Changes and Considerations Converting from NVIDIA FLARE 2.0

There are several breaking changes:

Provisioning Changes

The project.yml file for NVIDIA FLARE 2.1 uses api_version 3, and it is not compatible with previous API versions because the Provision Tool has been enhanced to support the configurations of additional components. See the example Default project.yml file that shows how these components are configured in the components section of StaticFileBuilder.

For details on the components and their configurations, see Concepts and System Components.

Architecture Changes

In 2.0, the FL server runs in a single process that does both management and execution of the job (one job at a time). In 2.1, multiple jobs can be running concurrently, and each job runs in a separate child process. The main process will only manage jobs (schedule, monitor, and manage job message routing, and command processing).

In 2.0, the FL client already runs the job in a separate child process. In 2.1, this will continue to be the case but expanded to multiple child processes - one for each job.

The job ID (a UUID that is automatically generated) is the identifier for the job that is created when the job is submitted.

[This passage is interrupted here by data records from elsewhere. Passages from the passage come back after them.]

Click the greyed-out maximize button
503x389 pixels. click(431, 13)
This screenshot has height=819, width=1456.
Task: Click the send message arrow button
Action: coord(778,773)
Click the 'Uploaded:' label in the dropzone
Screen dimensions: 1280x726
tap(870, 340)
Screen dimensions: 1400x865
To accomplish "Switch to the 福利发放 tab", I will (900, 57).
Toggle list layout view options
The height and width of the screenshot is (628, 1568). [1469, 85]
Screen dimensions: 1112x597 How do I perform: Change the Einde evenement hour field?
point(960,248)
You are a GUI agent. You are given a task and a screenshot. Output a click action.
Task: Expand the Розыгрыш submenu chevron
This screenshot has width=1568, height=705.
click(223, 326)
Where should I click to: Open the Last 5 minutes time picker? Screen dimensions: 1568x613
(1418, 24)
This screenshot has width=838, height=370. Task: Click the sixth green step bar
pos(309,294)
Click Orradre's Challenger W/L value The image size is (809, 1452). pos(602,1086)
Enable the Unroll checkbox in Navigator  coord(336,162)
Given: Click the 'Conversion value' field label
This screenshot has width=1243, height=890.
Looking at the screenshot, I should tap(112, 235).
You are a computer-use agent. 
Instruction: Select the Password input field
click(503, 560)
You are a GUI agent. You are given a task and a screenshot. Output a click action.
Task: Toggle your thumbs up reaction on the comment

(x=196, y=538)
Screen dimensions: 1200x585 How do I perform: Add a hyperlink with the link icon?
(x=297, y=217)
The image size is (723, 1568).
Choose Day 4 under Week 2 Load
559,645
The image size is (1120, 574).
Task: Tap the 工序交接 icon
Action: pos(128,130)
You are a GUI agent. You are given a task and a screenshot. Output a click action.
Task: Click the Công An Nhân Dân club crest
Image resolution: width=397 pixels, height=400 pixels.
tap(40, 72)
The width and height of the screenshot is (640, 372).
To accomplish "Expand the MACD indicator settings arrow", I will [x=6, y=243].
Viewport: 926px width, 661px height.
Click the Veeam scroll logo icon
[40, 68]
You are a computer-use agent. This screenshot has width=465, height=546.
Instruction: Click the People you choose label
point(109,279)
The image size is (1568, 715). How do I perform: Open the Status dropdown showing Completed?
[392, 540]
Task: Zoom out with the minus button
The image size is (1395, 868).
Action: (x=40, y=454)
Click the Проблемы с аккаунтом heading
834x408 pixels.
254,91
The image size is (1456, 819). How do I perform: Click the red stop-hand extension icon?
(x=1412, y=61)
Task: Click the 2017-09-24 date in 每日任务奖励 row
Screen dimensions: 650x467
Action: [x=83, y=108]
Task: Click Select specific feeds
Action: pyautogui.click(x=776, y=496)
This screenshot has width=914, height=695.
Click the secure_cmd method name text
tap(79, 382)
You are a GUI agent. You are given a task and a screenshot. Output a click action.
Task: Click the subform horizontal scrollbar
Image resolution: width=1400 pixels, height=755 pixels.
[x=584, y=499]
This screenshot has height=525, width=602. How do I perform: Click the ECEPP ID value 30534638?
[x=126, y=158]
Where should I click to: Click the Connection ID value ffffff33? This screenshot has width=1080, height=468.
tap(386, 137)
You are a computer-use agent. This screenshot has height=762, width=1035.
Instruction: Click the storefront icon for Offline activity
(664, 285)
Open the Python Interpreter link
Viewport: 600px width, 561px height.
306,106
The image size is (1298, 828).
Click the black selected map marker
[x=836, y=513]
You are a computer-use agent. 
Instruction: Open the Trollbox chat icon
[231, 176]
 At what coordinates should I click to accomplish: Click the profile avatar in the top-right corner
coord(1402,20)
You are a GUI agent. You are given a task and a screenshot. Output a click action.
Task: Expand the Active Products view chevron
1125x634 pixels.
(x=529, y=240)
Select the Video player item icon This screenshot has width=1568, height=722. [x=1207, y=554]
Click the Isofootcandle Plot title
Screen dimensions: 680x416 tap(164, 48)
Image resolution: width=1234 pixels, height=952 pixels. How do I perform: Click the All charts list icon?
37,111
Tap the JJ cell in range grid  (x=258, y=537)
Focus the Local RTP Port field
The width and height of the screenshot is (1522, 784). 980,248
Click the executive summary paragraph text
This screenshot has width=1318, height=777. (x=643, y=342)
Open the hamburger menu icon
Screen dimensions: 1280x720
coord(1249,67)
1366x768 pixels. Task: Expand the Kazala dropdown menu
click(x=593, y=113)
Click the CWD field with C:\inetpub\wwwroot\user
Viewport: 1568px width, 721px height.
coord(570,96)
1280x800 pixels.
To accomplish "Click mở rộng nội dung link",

This replaces “run number” for operating the system (in 2.0, the user had to set an integer run number manually in order to deploy and start a run).

Job Preparation

In 2.0, admin users (researchers) conduct a RUN by first creating apps, and then uploading/deploying/starting the apps interactively via admin commands. As discussed above, this changes in 2.1, where the user simply submits the jobs and lets the system do the rest.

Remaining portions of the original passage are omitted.